Egypt on Sunday rejected a U.S. report blaming an Egyptian co-pilot for the 1999 crash of an EgyptAir Boeing 767 over the Atlantic, saying it will press on with its own investigation.

Mohsen El-Messiri, chief Egyptian investigator, said the U.S. National Transportation and Safety Board in its findings on Thursday adopted "this wrong idea from the very beginning and they were stubborn about it."

The report said that co-pilot Gameel El-Batouty was alone in the cockpit when he disconnected the autopilot, reduced power to the engines, and sent the plane downward. The board's report offered no reason for these actions.

EgyptAir has previously blamed the crash on a fault with the plane's tail.

The Boeing 767 plunged into the Atlantic Ocean off the Massachusetts island of Nantucket on Oct. 31, 1999, killing all 217 people aboard. There has been speculation that El-Batouty committed suicide.

El-Messiri expressed satisfaction that the report dropped the theory about El-Batouty's suicide, saying, "Had I found out that el-Batouty had committed suicide I would have come back (from the United States) and said so."

Shaker Qilada, vice president of the Safe and Quality Insurance, affiliated with EgyptAir, said the airline "doesn't recognize this report or its findings" and has issued its own 225-page report on the crash.

Qilada refused to say what was in the report, only that it will be made public soon.

"The NTSB report is final for the Americans but not for us," he said. "We will continue with our investigations to know the reason for the crash and to prevent its recurrence."

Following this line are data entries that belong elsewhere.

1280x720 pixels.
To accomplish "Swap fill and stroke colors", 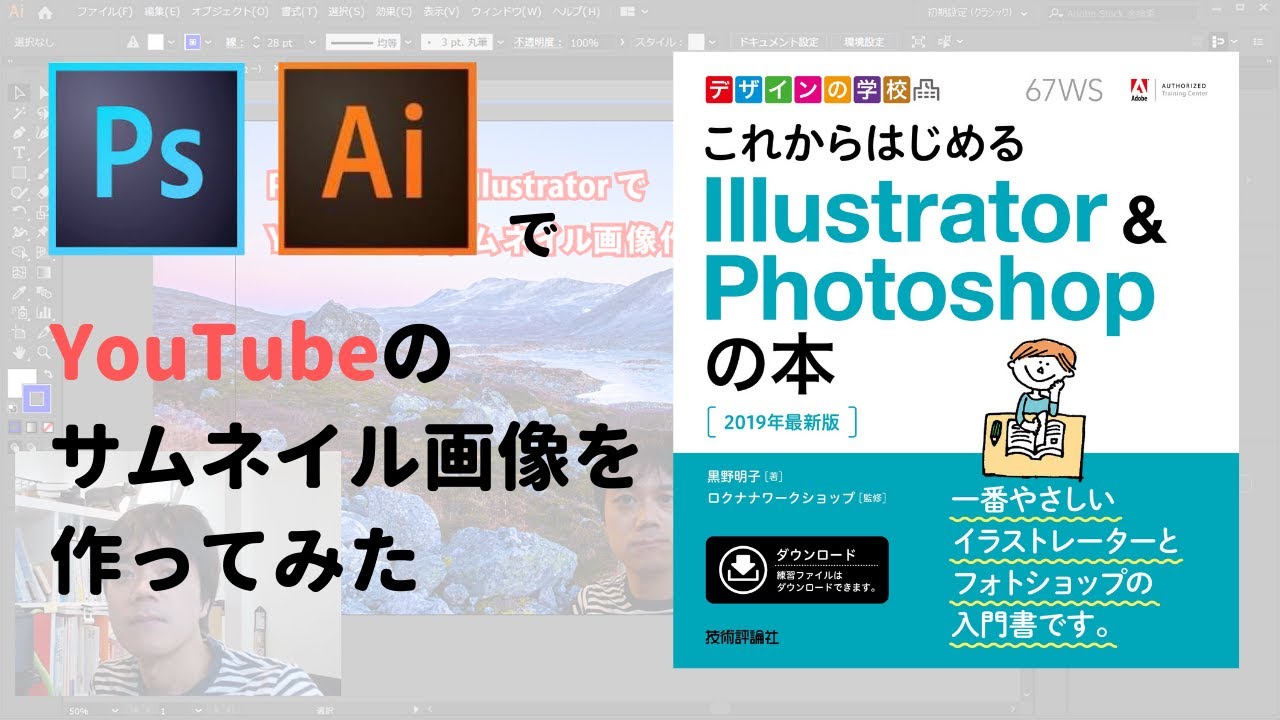I will point(49,372).
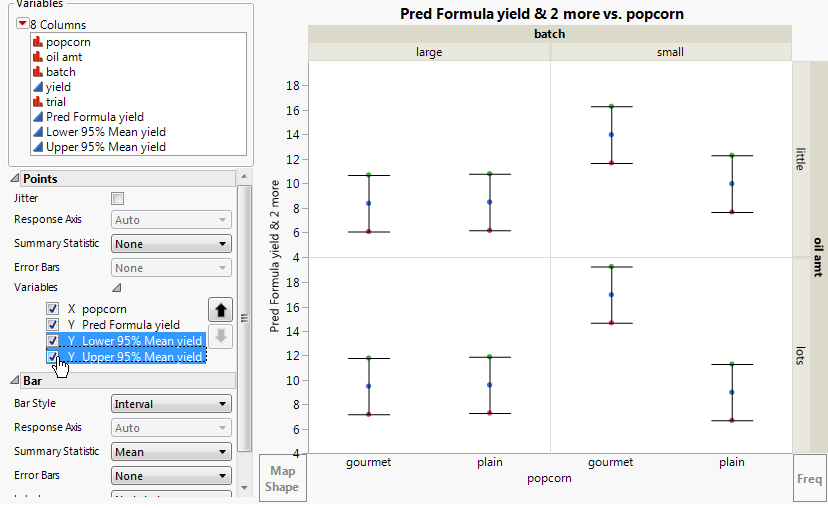Uncheck the X popcorn variable
This screenshot has height=508, width=828.
[x=53, y=310]
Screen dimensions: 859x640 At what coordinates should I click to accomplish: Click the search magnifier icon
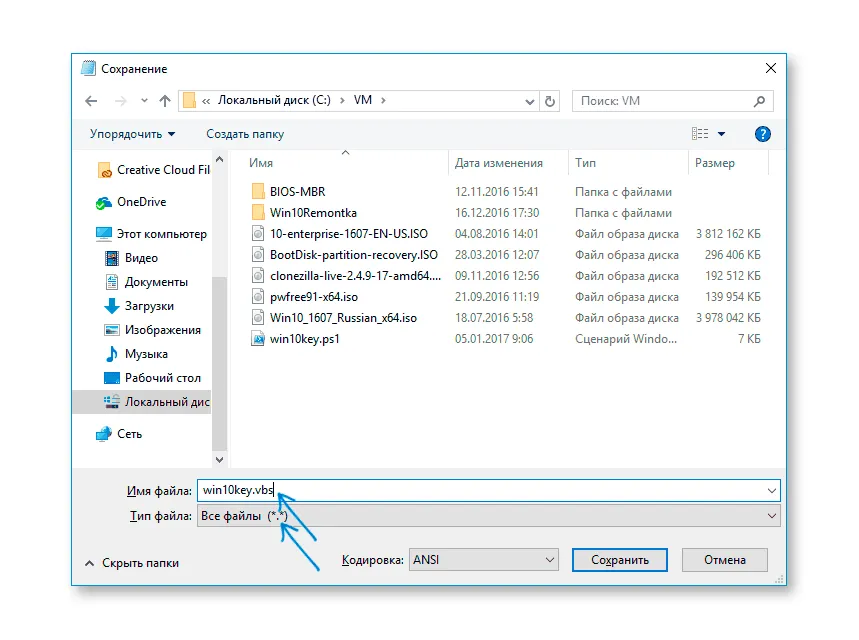coord(760,101)
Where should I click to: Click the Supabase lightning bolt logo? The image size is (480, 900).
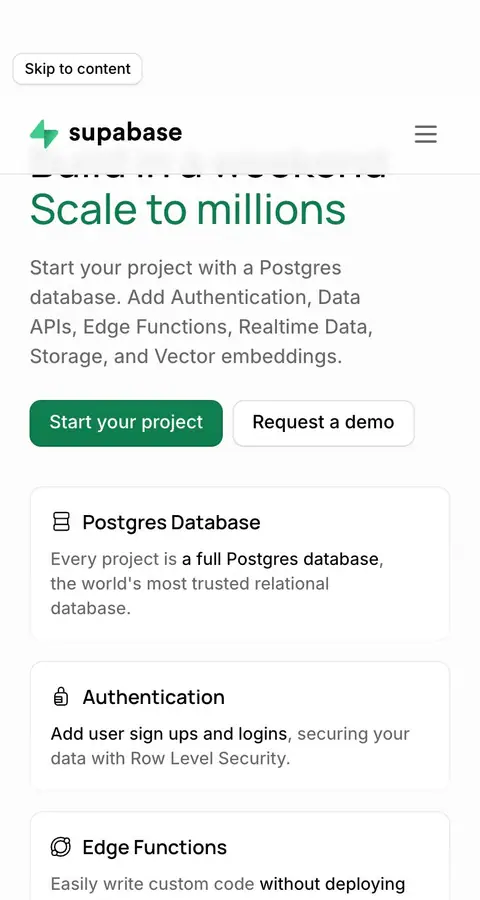44,134
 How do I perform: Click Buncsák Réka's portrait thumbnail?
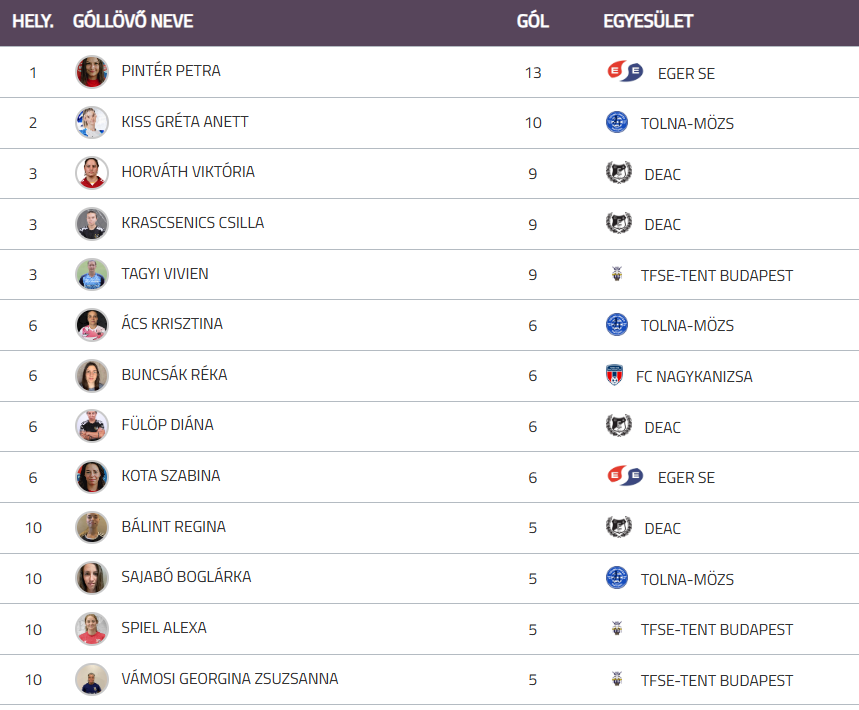coord(92,375)
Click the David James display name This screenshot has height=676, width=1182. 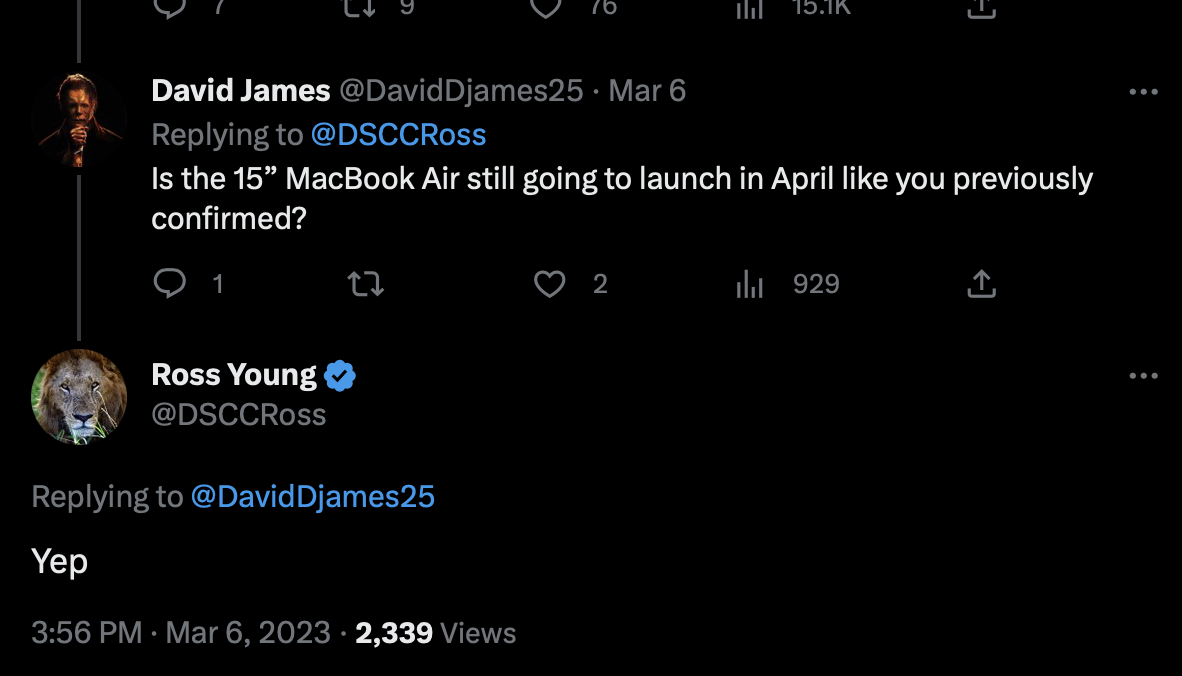click(240, 91)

At a news conference, El-Messiri, the EgyptAir investigator, sought to quell rumors in the Egyptian press that the plane was brought down by a U.S. missile.

"For the sake of truth and honesty, when we recovered the plane's debris, we found no traces of anything that exploded from the outside or the inside," he said.

In a statement last week, the families of the American victims expressed regret that "Egypt continues to resist the evidence that el-Batouty intentionally destroyed the aircraft" and that the Egyptian government has frustrated the investigation into his family.